- [TEXT TO READ]
* START *
Glossary

This document provides definitions to various terms related to text processing layout.

Advance
Advance width
Advance width refers to the distance from the beginning of one character on a printed display to the beginning of the next character on the display.
Analysis An analysis is a Microsoft term (though not a Microsoft concept) which describes the properties of a run of text. In particular, it is used to store information regarding the bidirectional embedding levels of a run of text. A first step in the text layout pipeline is to take a paragraph and identify runs of like directionality and embedding level. An analysis stores this information.
See http://www.unicode.org/reports/tr9/
Ascent
The ascent of a glyph is the distance from the base line to the topmost portion of the glyph. The ascent of a font is the distance from the baseline to the topmost portion of any glyph.
See Descent.
See http://en.wikipedia.org/wiki/Typeface for some related typographical concepts.
Baseline
The baseline is the line upon which a string of text is drawn. For horizontal text, it is at the bottom of the glyphs; for vertical text, it goes through the center of glyphs.
Bidirectional
Bidi
Refers to text that when viewed flows in two opposite directions, usually left-to-right and right-to-left.
See http://en.wikipedia.org/wiki/Bi-directional_text
See http://www.unicode.org/reports/tr9/
Break A point within text that is a natural splitting point. There are paragraph breaks which split paragraphs, line breaks which split lines, sentence breaks which split sentences, word breaks which split words, and charater breaks which split divisible characters.
Caps height The height of capital letters in a font above the baseline, not including any diacritics that may be above them.
Character A character is an atomic unit of a written language. Consists of letters, Asian ideograms, numerals, punctuation, etc. In computer systems, the term 'character' is somewhat ambiguous.
See http://en.wikipedia.org/wiki/Grapheme
Character set A character set is an assignment of glyphs to numerical values (e.g. A == 65). ASCII is a character set, as is Chinese Big 5. Unicode specifies a single unified character set with each character called a "code point."
* END *
- [WRITTEN TASKS]
[1] According to the text layout glossary, where does the baseline fall for vertical text?
[2] Continue the text layout glossary from where it stops.

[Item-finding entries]
* START *
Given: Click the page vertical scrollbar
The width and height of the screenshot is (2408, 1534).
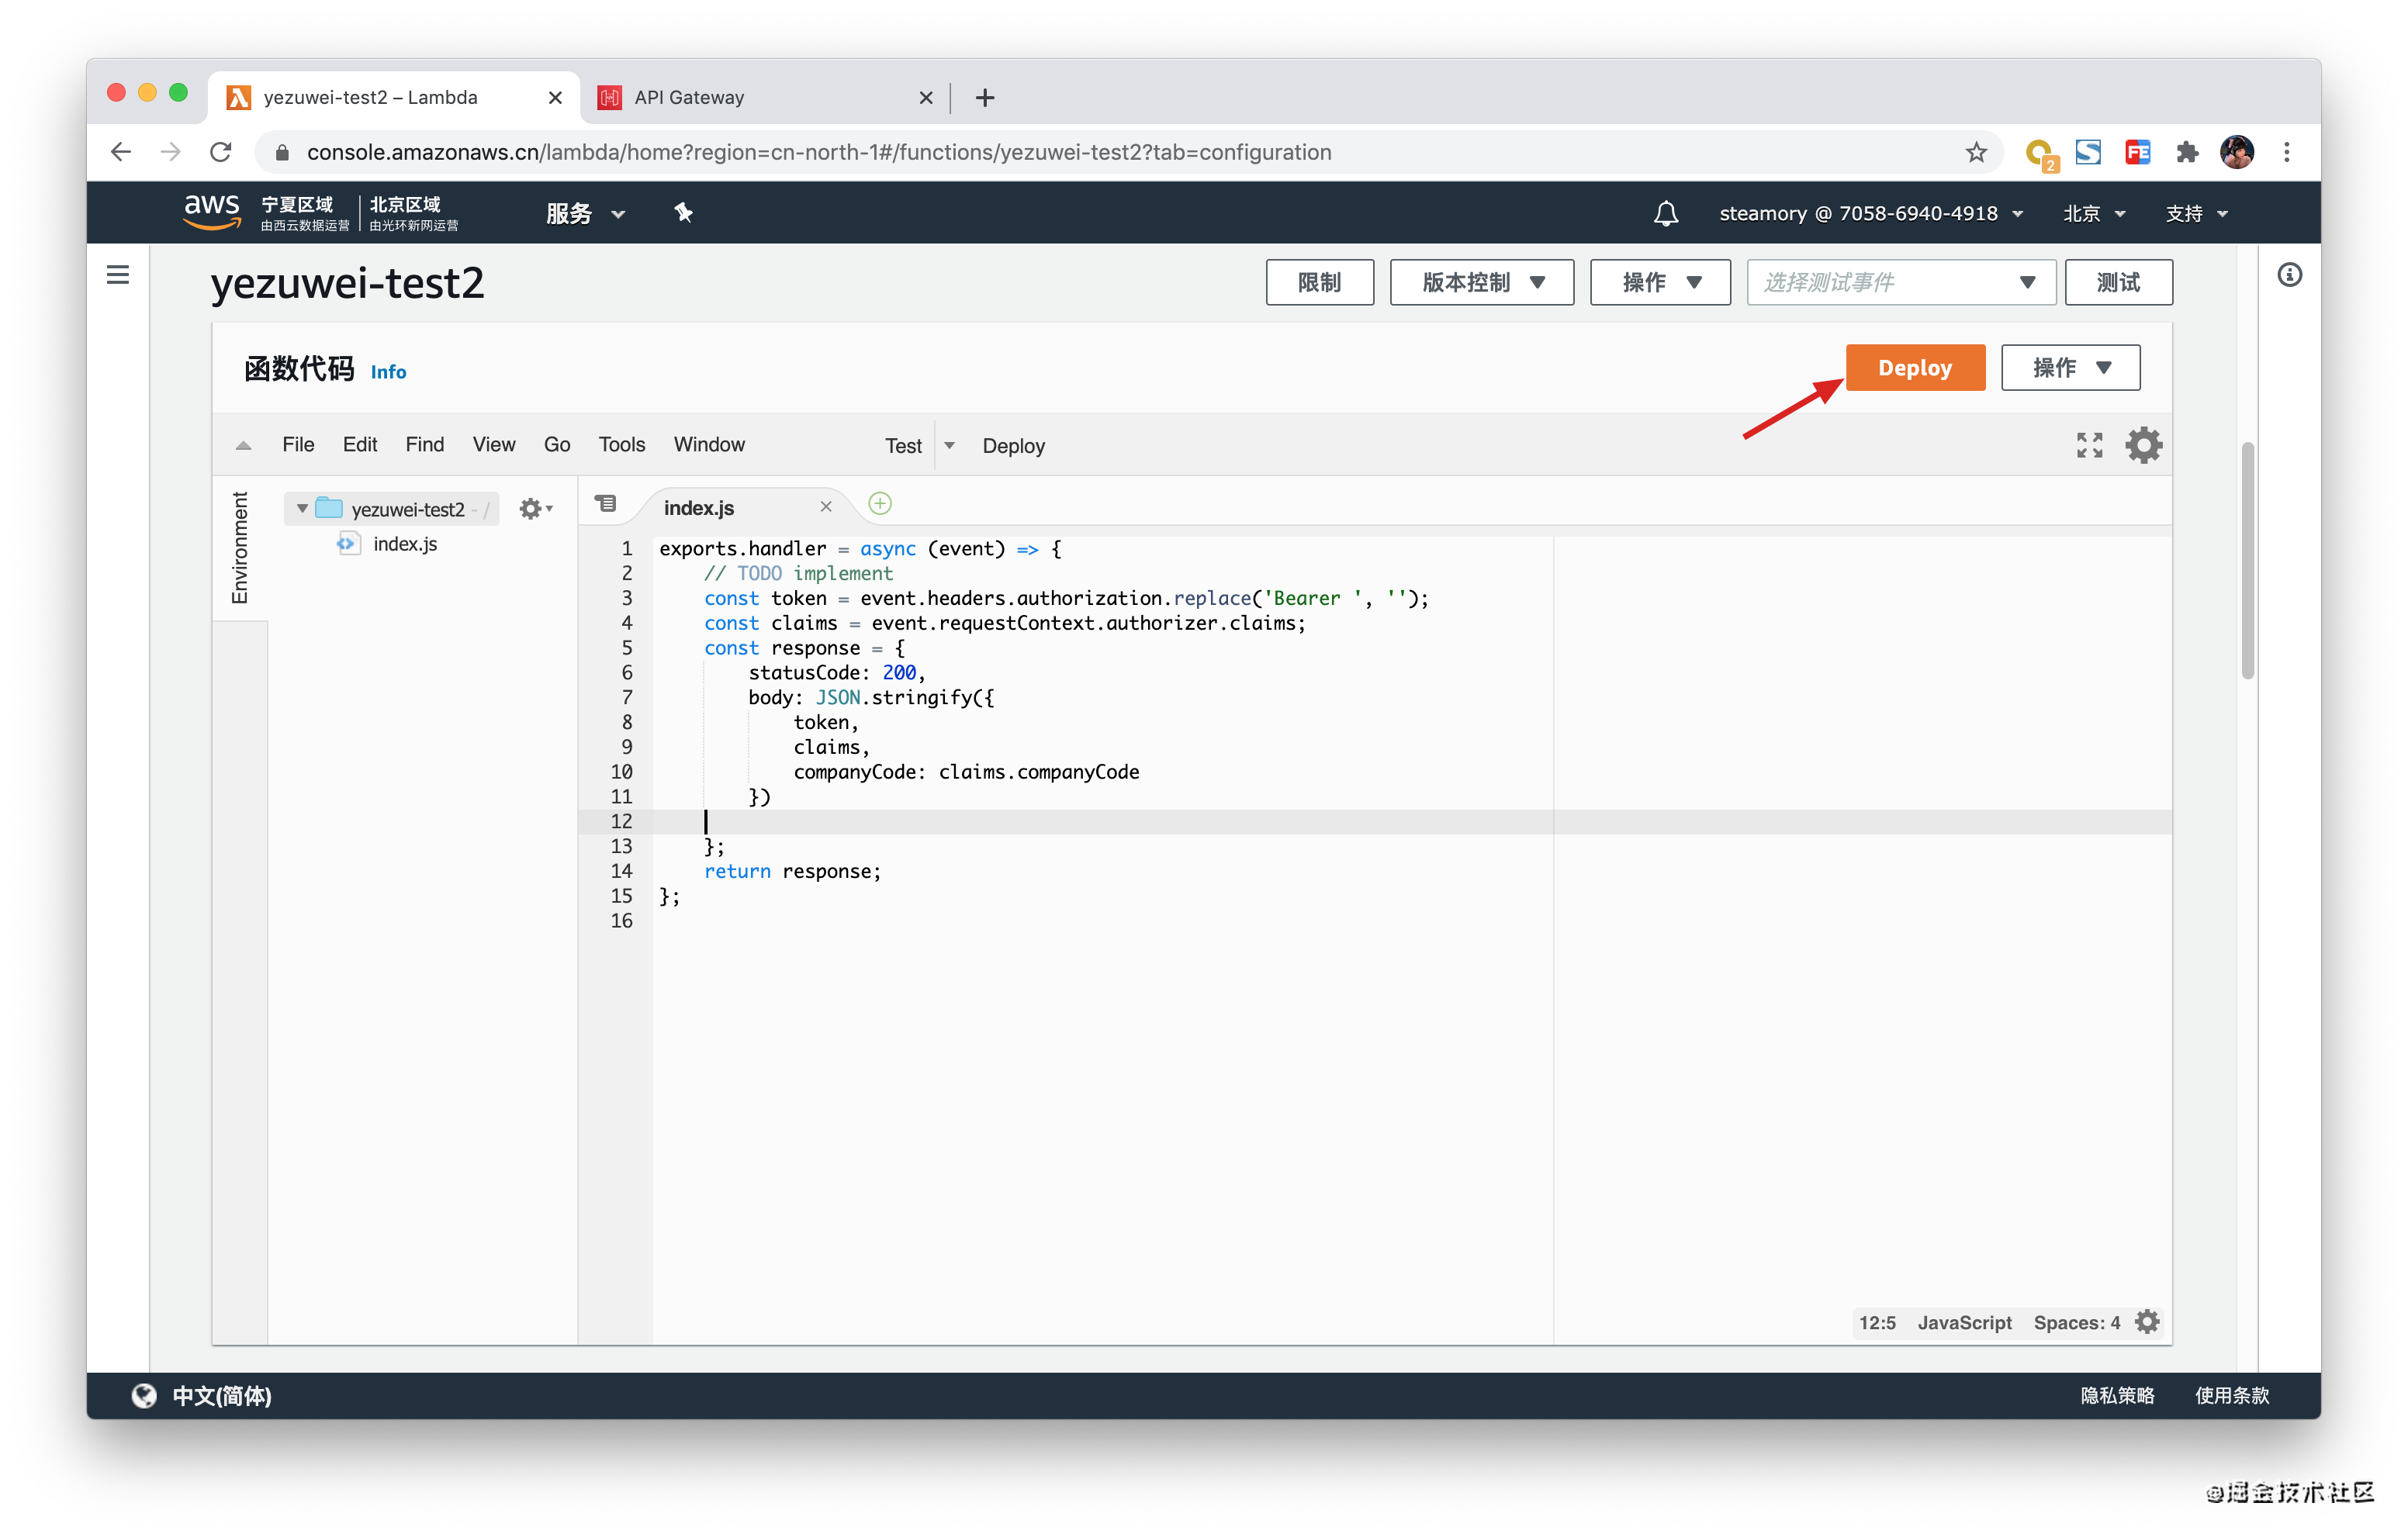Looking at the screenshot, I should click(2247, 560).
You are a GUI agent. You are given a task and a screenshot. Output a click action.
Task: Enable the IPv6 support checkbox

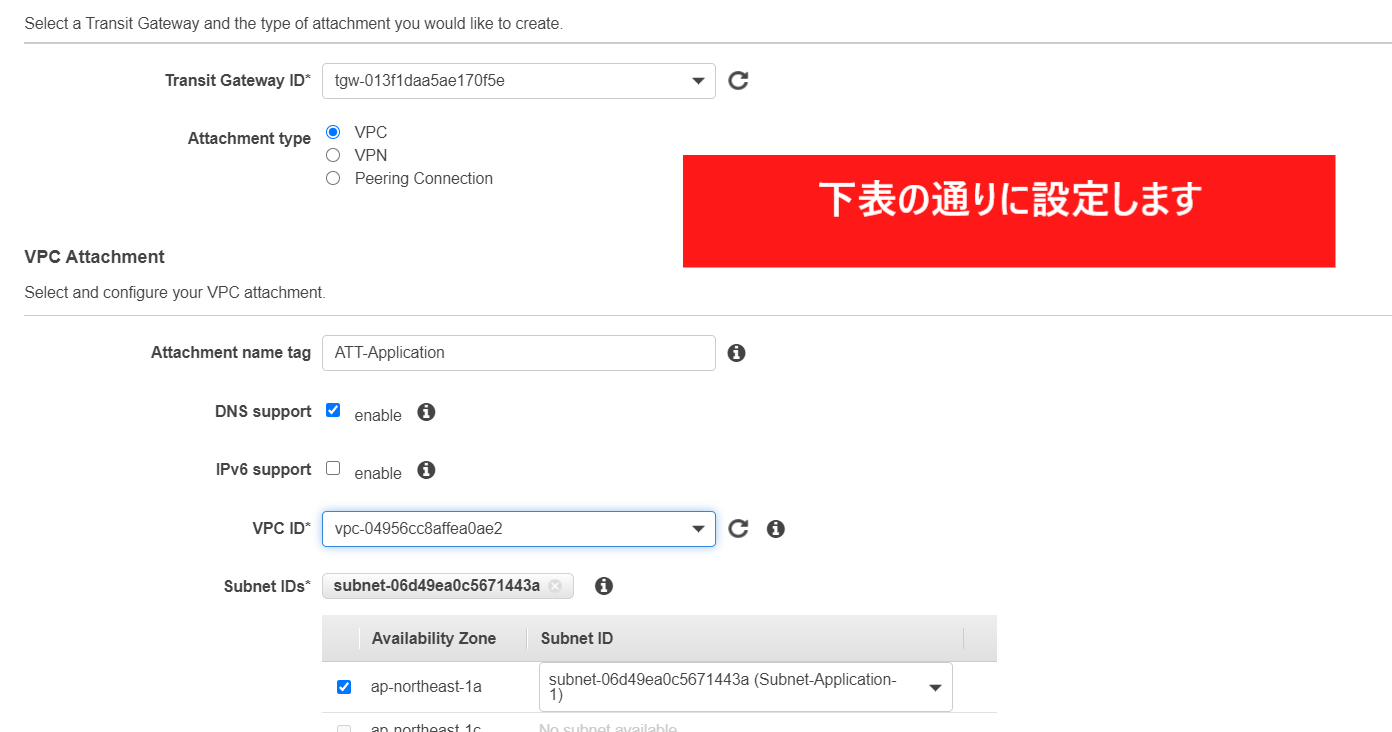pos(333,468)
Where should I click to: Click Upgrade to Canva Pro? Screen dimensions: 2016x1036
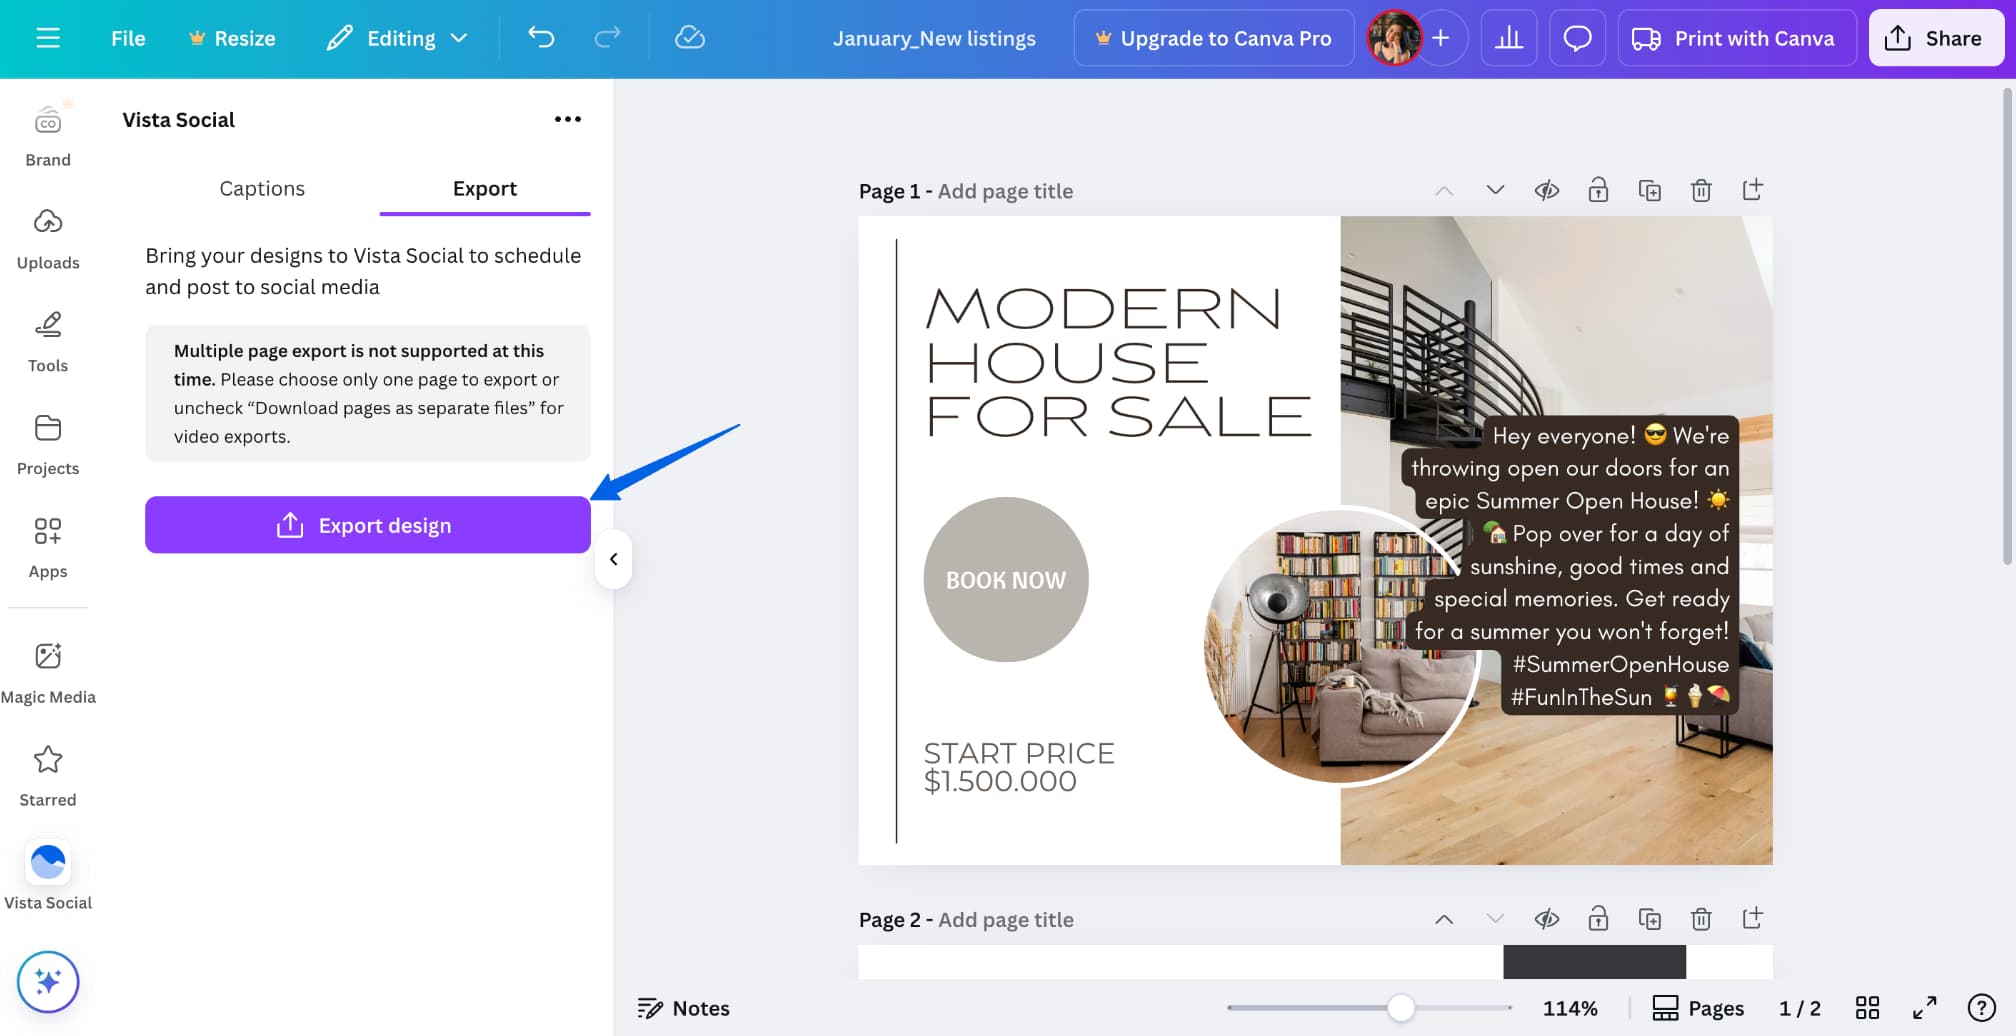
* END *
- [ANSWERS FOR THE TASKS]
[1] It goes through the center of the glyphs.

[2]
See http://en.wikipedia.org/wiki/Character_encoding
ClearType ClearType is the name of a Microsoft technology used to improve the appearance of text drawn on LCD displays. It works by using the individual red, green, and blue components of an LCD screen pixel as if they were independent pixels.
Cluster A cluster is a contiguous set of characters that combine together in a single glyph cell and are considered one indivisible  unit. A simple example is the cluster of a and ` together as à. Complex scripts have more complex examples.
Condensed Type A narrower version of the normal width of a typeface. For example, Arial Narrow is a condensed variation of Arial.
Code page
A code page is for all practical purposes the same as a character set. The term "code page" is Microsoft-specific.
Code point
A Unicode character value. A code point is a specific term used by the Unicode standard which serves to avoid confusion over the difference between what is a character and what is a glyph.
See http://en.wikipedia.org/wiki/ISO_10646
Complex script
A complex script has at least one of the following attributes:
  • Bidirectional character ordering
  • Contextual shaping
  • Combining characters
  • Specialized word-breaking and justification rules
  • Illegal character combinations

Bidirectional rendering refers to the script's ability to handle text that reads both left-to-right and right-to-left. For example, in the bidirectional rendering of Arabic, the default reading direction for text is right-to-left, but for some numbers it is left-to-right. Processing a complex script must account for the difference between the logical (keystroke) order and the displayed order of the glyphs on the screen.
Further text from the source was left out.